Man=Manifold(4, 'Man', r'\mathcal{M}')
BL.<t,r,th,ph> = Man.chart(r't r:(0,+oo) th:(0,pi):\theta ph:(0,2*pi):\phi')
H=function('H',imag_part_func=0)()
term1=(1/2)*sqrt(2)*sqrt(I*H)
term2=(1/2)*sqrt(2)*sqrt(-I*H)
T1=Man.tensor_field(0,1,[0,0,term1,0])
T2=Man.tensor_field(0,1,[0,0,term2,0])
T1[2]*T2[2]

1/2*abs(H())

Thank you. When I try the following:

from sage.manifolds.utilities import simplify_sqrt_real
H=function('H',imag_part_func=0)(x)
term1=(1/2)*sqrt(2)*sqrt(I*H)
term2=(1/2)*sqrt(2)*sqrt(-I*H)
result=simplify_sqrt_real(term1*term2)
print(result.canonicalize_radical())

I get 1/2*I*H(x). Without canonicalize_radical(), I get 1/2*sqrt(-H(x))*sqrt(H(x)). So, the sqrt simplification of SageManifolds is the origin of my problem, right?

Notice that canonicalize_radical is not always right. In this case the sign of H is needed to simplify. What is worse, Sage is not good when some assumptions are needd, especially in functions definitions. I belive that SageManifolds is right in my code. Presence of x in your code makes a difference.

Thank you. Is there a way to set assumptions that yield my desired result -1/2*H(x)?

The problem is that SageManifolds and canonicalize_radical make different choice of square root. I think that your method of using expr to force the canonicalize_radical choice is OK (but not in accordance with SageManifolds)
☆ ☆ ☆
WRITTEN REQUEST: Render this sentence from the Sage forum thread into Spanish: "In this case the sign of H is needed to simplify."

DATA SECTION:
☆ ☆ ☆
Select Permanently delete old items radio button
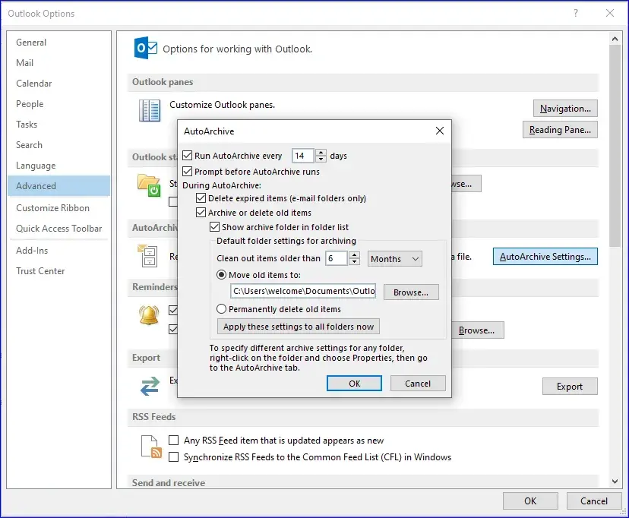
☆ ☆ ☆
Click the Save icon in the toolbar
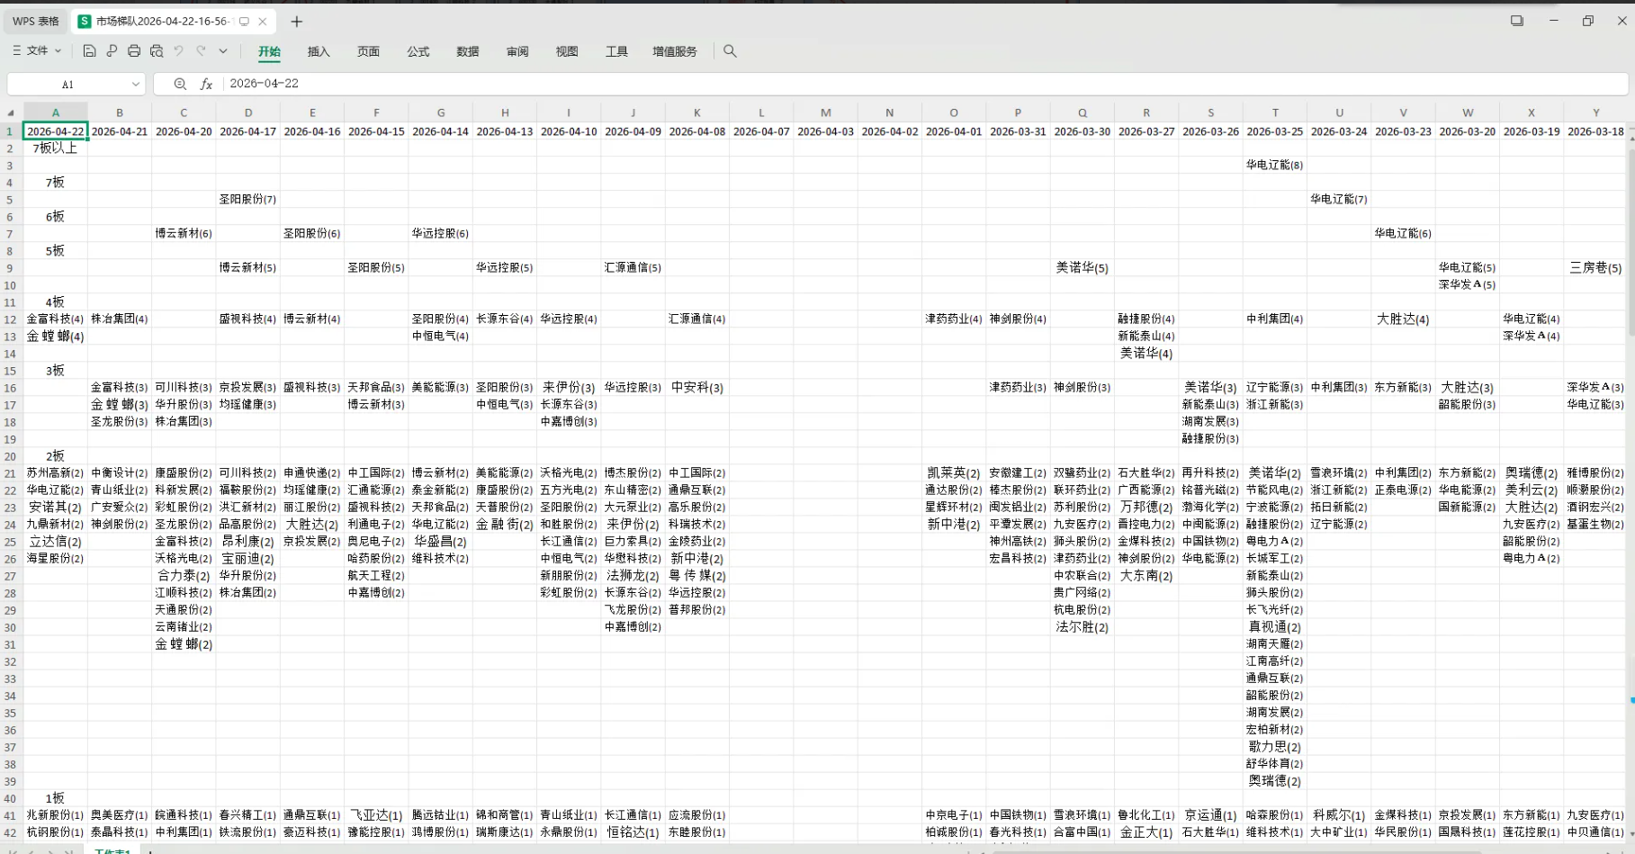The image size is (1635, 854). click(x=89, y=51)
☆ ☆ ☆
RIGHT ANSWER: En este caso se necesita el signo de H para simplificar.